Spare a thought for the Englishwoman who moved to Arizona a few years ago. On the first Monday in her new job, she exclaimed to her colleagues: “What a nice sunny day.” She did the same thing on Tuesday and on Wednesday. Then someone finally told her that everyone thought she was mad. It is sunny every day in Tucson, they told her, and on the rare occasions when it is not, you can say something about it.
Well,Tucson weather is indeed pretty dull, with the temperature wafting from the teens to the thirties and back again in a highly regular fashion. There is almost always about 250mm of rain, mostly in the autumn. But in recent years, the city's claim to true dullness has been blighted by an almost newsworthy drought Another candidate might be the South Pole. As a desert, it has only a few centimetres of rain – or its snow equivalent – per year. The blizzards there mostly pick snow up, throw it about, and then drop it again. Although the temperature varies from, say, -60°C in winter to -30°C in summer, both are well below freezing anyway.
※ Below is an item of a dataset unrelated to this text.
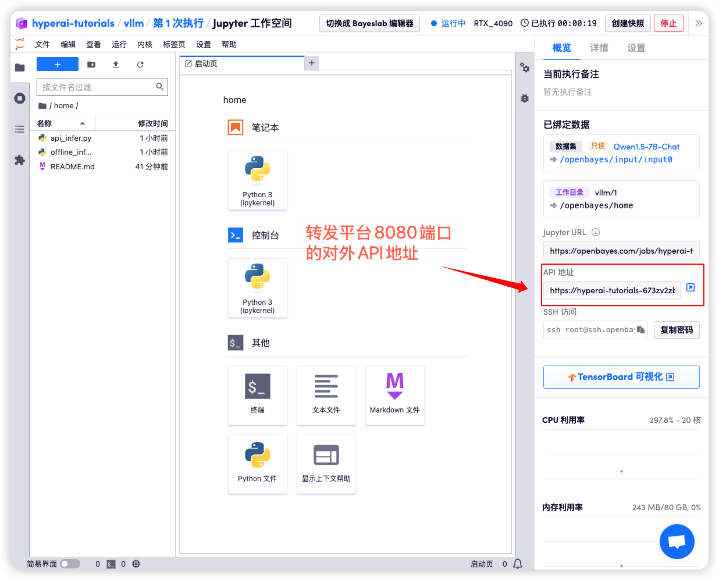Click the file name filter field
719x580 pixels.
pos(96,87)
However, to find true climate dullness, it is necessary to head into more equatorial regions. In the Amazon, it is completely typical for clouds to build through the day until a hefty storm gets you in the afternoon. Although some times of year are rainier than others, it rains all year round. The Amazon basin is also pretty homogeneous in terms of weather despite being bigger than most countries.
But the climatic dullness record is held by Jakarta, capital of Indonesia and of unremarkable weather. A look at the data shows that you should expect “discomfort from heat and humidity'in January, December and all intervening months. In April and May, the average minimum temperature is 24°C, while in the other ten months, it slumps to 23°C. The average maximum ranges from 29°C to 31 °C. Even the records since data gathering began only range across 2°C for the lows and 3°C for the highs through all twelve months of the year.
The reason for this stability is that the equatorial regions are marked by a strong upward airflow. Because the area is heated at more or less the same rate by the Sun all year round, conditions are very constant. There is a rainy season and a dry season, but even these terms are comparative.The rising air cools as it ascends and a decline in its ability to hold water is inevitable.The result is rain for those below. There are plenty of places where the weather is very predictable, such as the centres of the American or Eurasian land masses, where hot summers and freezing winters are almost the rule. But the tropics are the place where variation in the weather is all but unknown.